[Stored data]
-- Opening Marker --

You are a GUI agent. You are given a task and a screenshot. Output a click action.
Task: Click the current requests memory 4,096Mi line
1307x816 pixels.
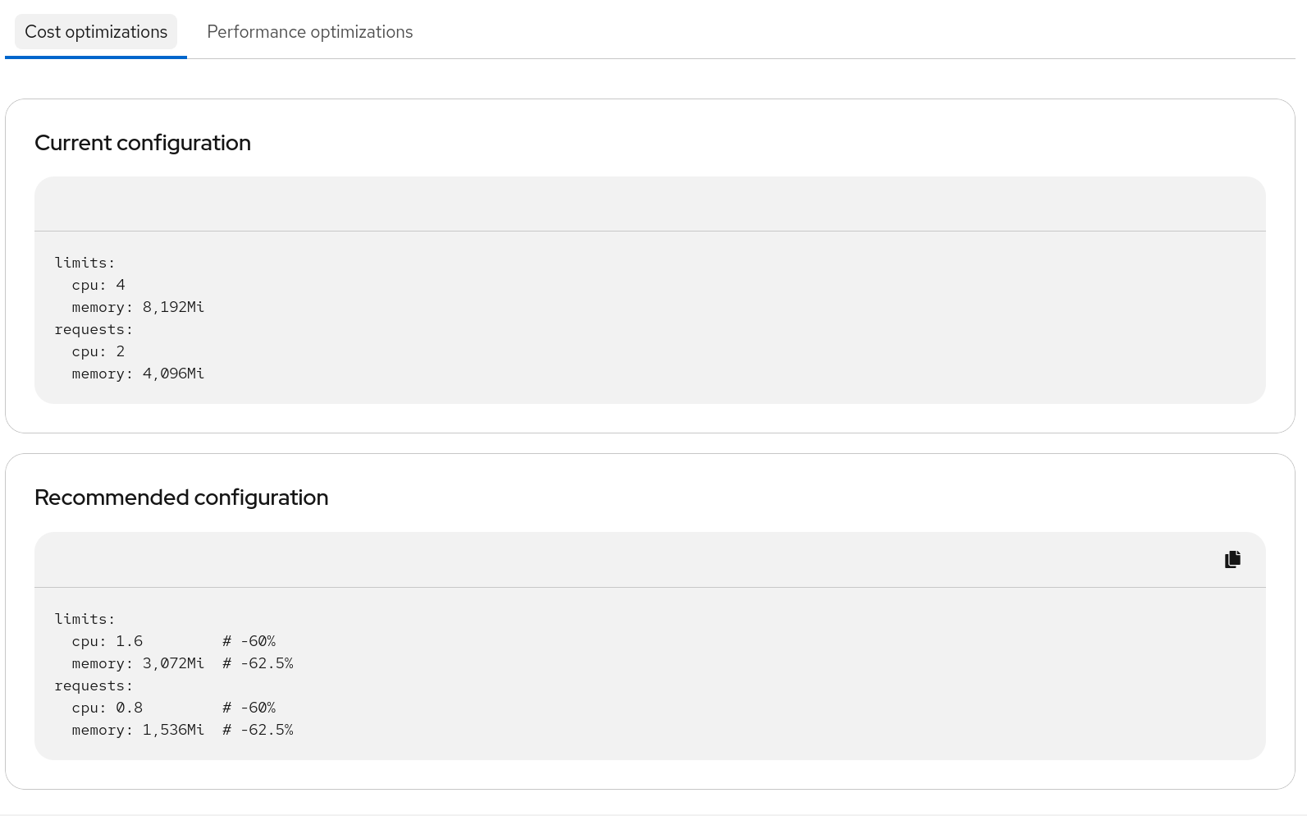(138, 374)
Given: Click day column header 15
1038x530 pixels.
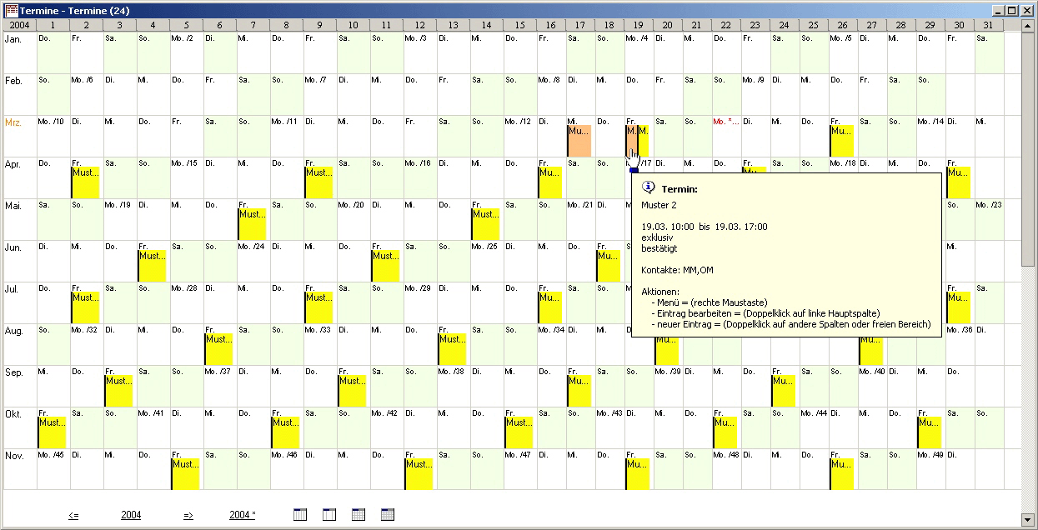Looking at the screenshot, I should tap(520, 26).
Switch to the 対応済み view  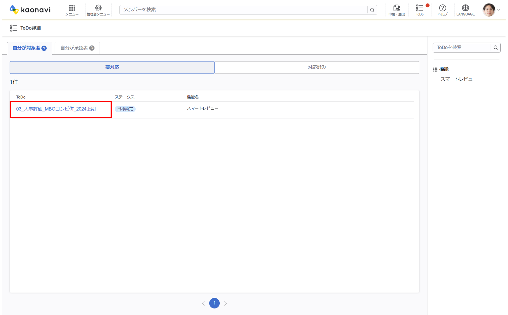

-- Closing Marker --

Exercise instructions:
Nothing but an exact copy is needed, covering the lines from the line with "Task: Click the" through the last line of the entries, pictures excluded.

Reply:
Task: Click the current requests memory 4,096Mi line
1307x816 pixels.
(138, 374)
Given: Click day column header 15
1038x530 pixels.
Looking at the screenshot, I should tap(520, 26).
Switch to the 対応済み view  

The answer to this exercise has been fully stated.